**Exercise requirements**
Report each line of the listing below that holds "Gartenteich".

**Data for review**
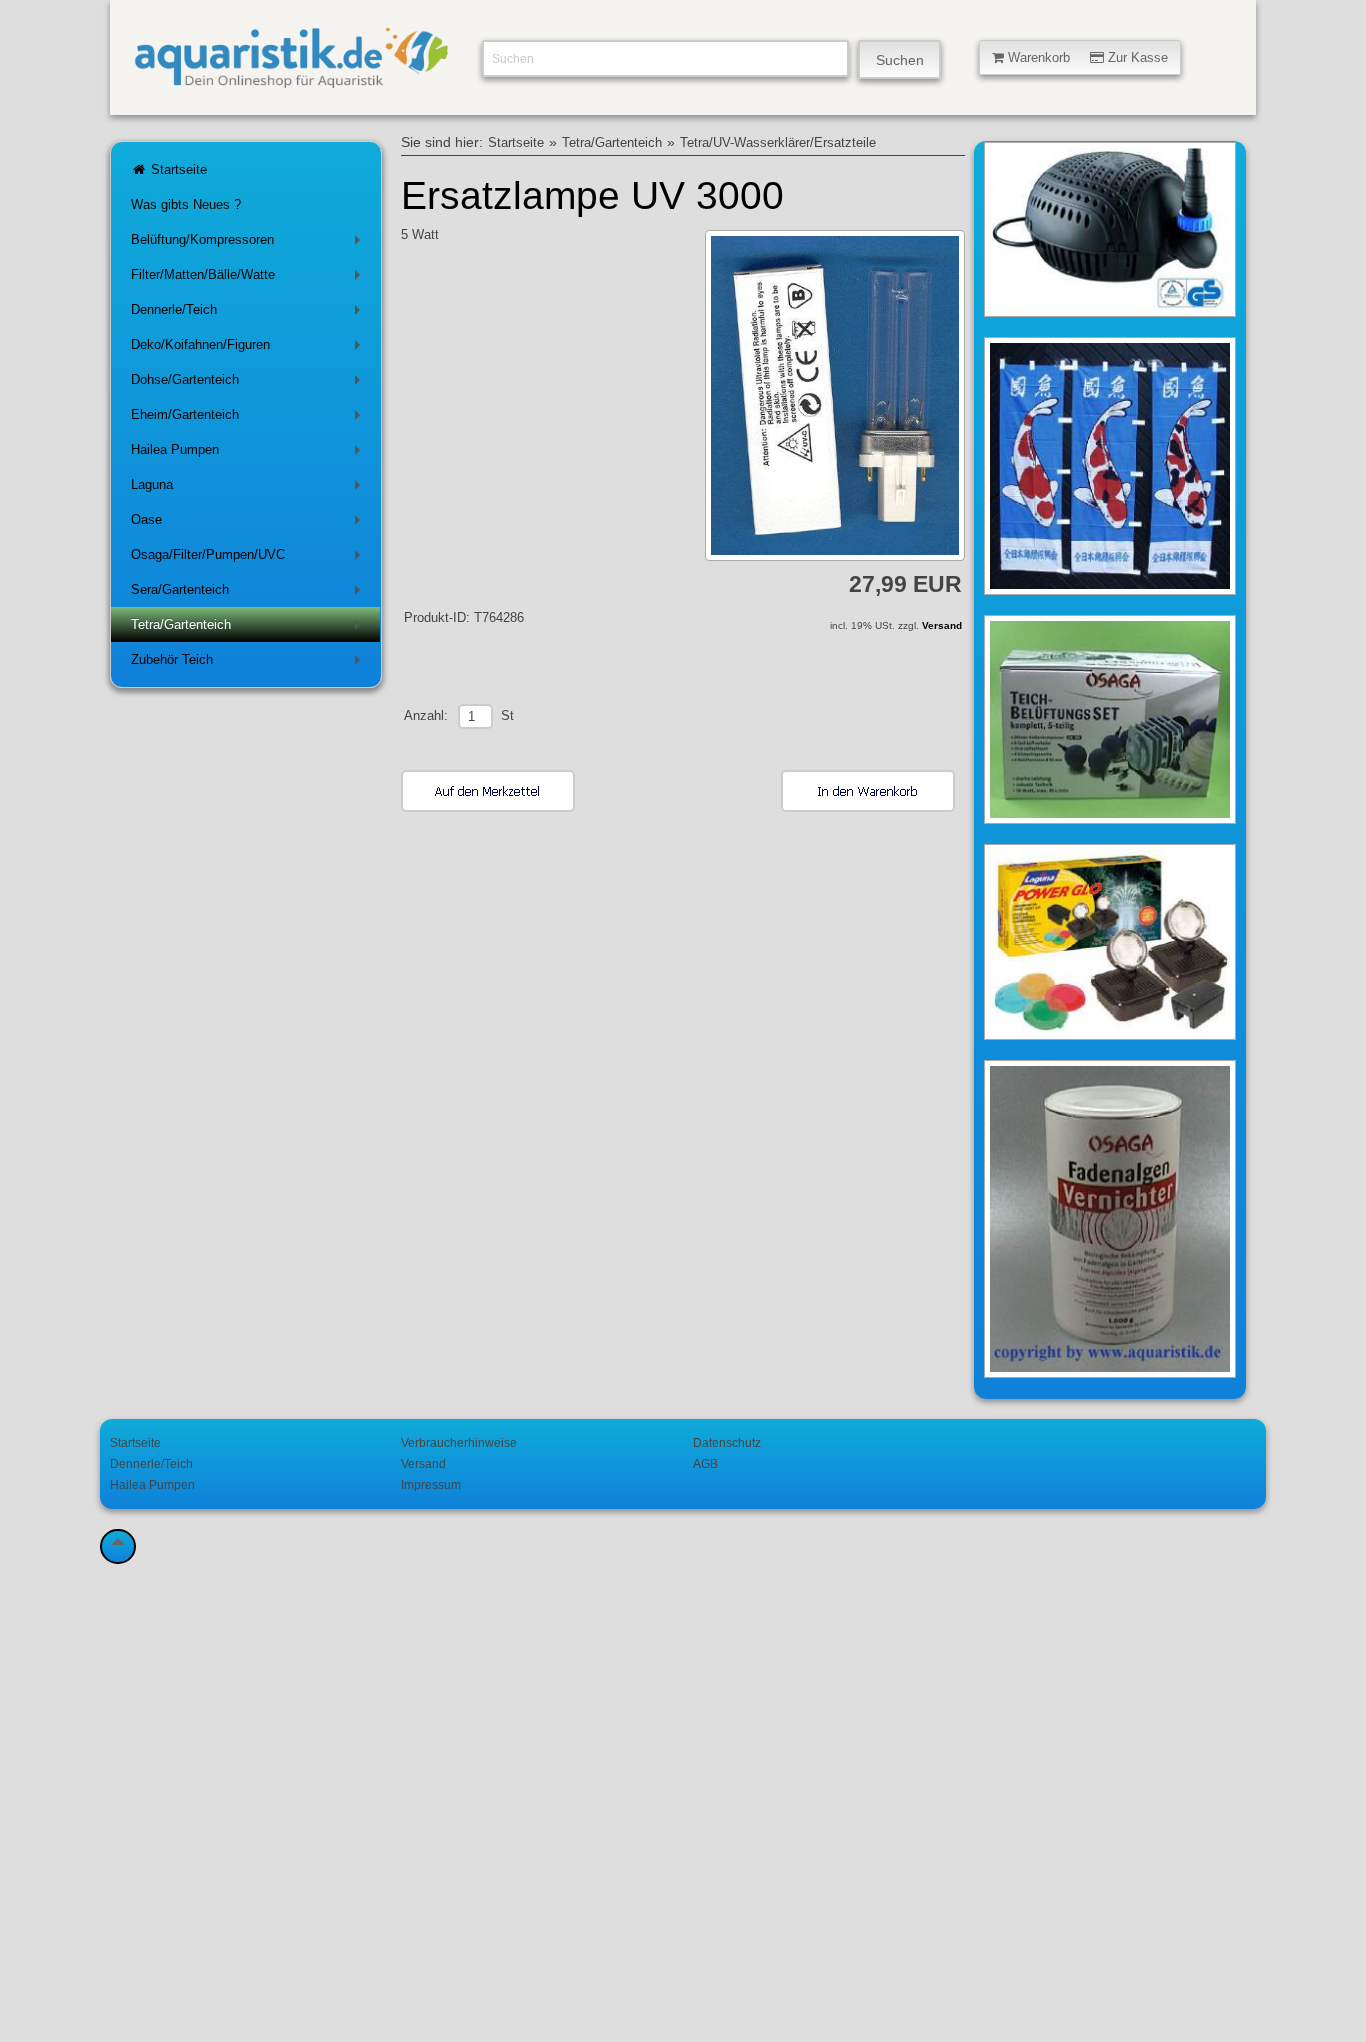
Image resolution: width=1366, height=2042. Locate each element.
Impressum (431, 1484)
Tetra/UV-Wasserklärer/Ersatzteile (778, 143)
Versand (942, 625)
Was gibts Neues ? (186, 204)
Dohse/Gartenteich (249, 383)
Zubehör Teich (249, 663)
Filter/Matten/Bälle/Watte (249, 278)
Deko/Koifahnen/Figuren (249, 348)
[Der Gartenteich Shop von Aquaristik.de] (291, 80)
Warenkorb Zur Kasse (1086, 57)
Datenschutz (727, 1442)
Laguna (249, 488)
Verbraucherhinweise (459, 1442)
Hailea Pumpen (249, 453)
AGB (705, 1463)
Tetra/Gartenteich (249, 628)
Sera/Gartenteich (249, 593)
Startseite (177, 169)
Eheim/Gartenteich (249, 418)
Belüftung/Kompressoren (249, 243)
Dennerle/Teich (249, 313)
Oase (249, 523)
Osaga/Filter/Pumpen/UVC (249, 558)
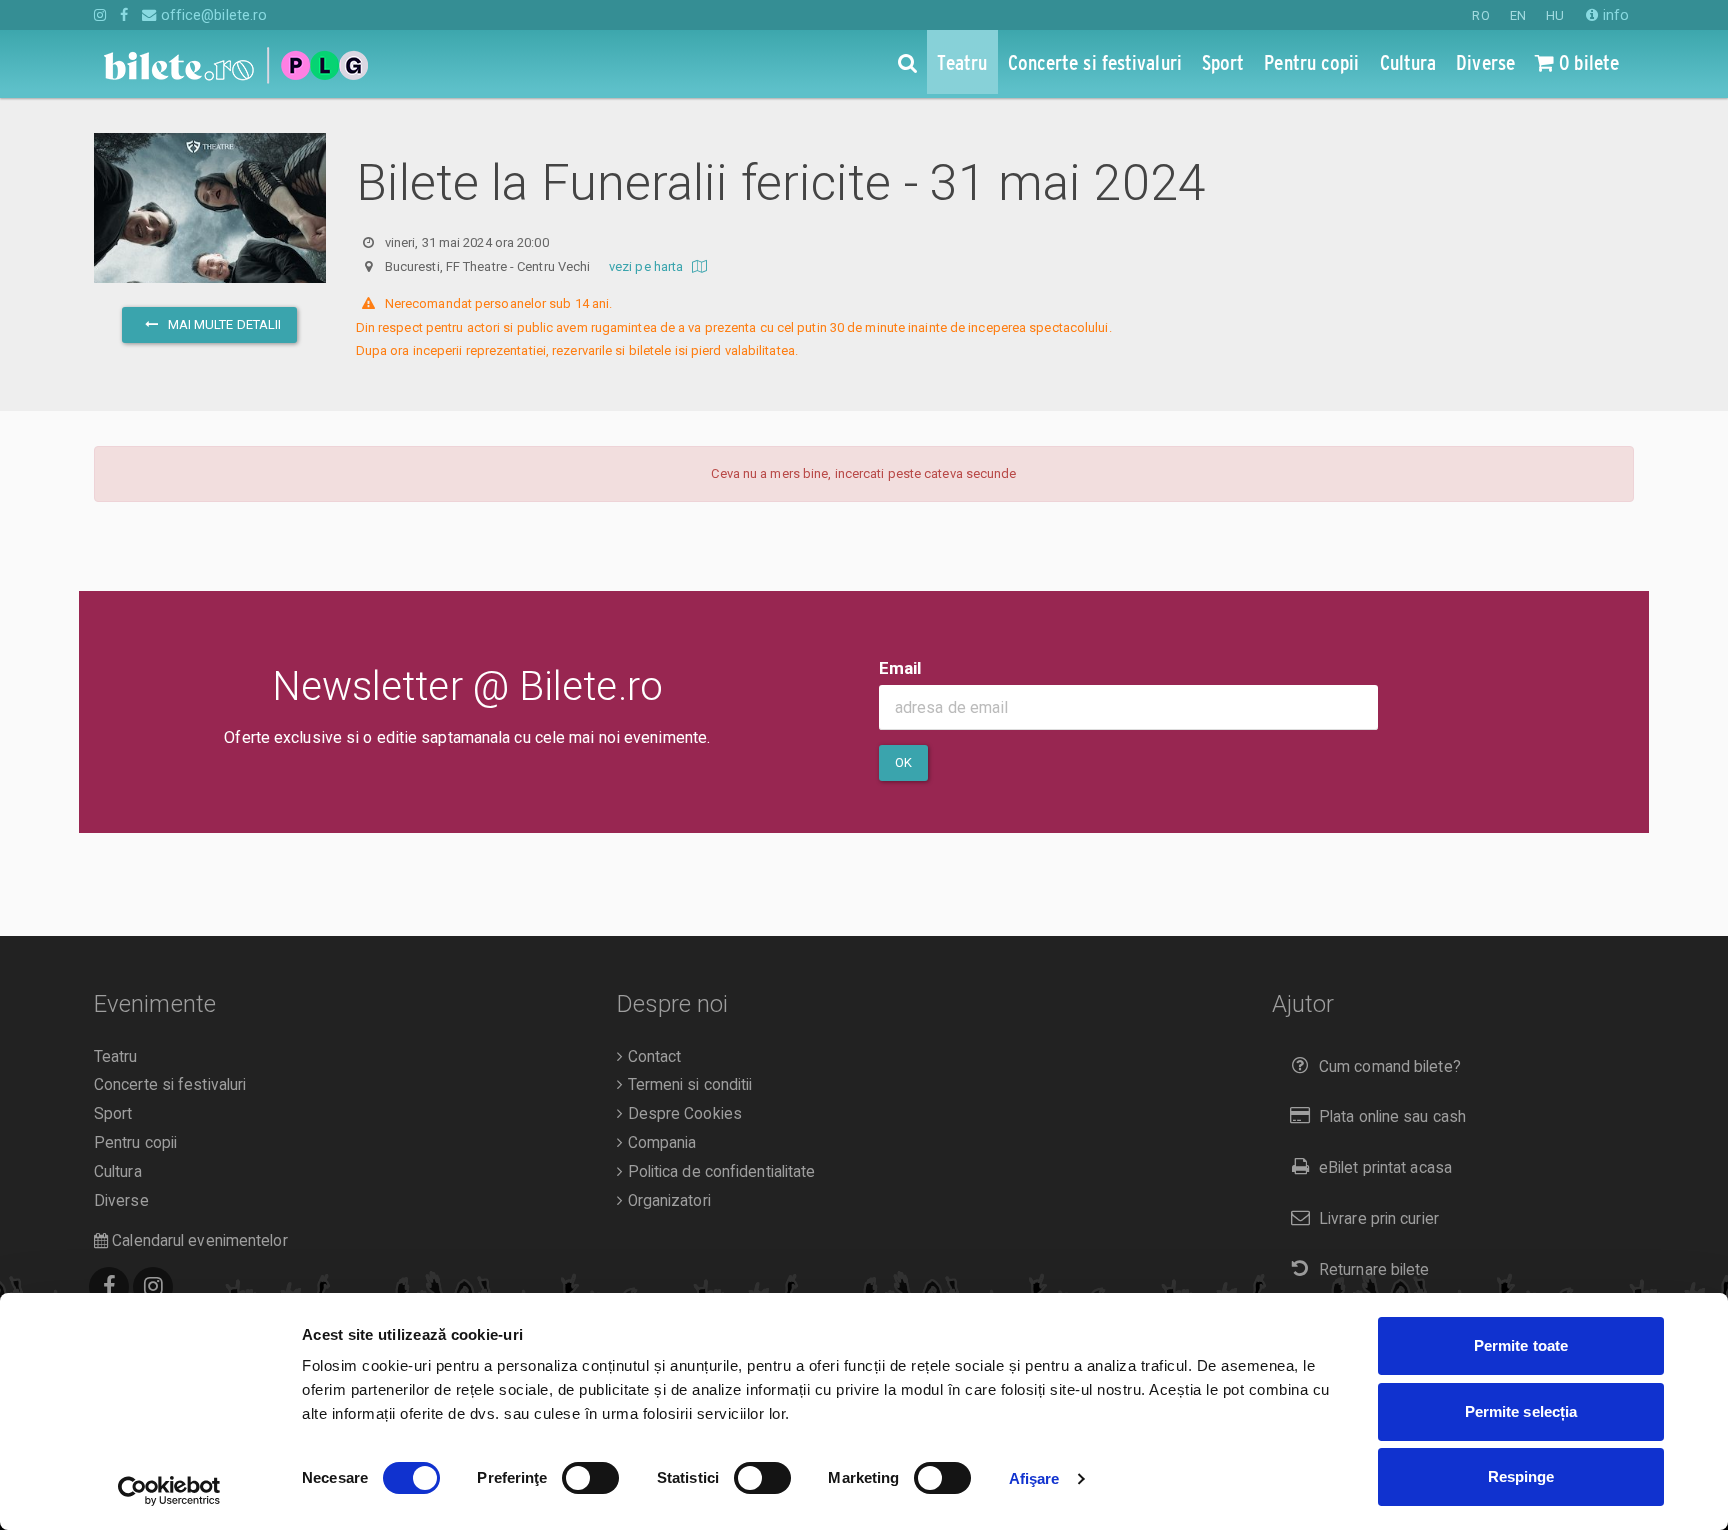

**Result below**
Dohse/Gartenteich (249, 383)
[Der Gartenteich Shop von Aquaristik.de] (291, 80)
Tetra/Gartenteich (249, 628)
Sera/Gartenteich (249, 593)
Eheim/Gartenteich (249, 418)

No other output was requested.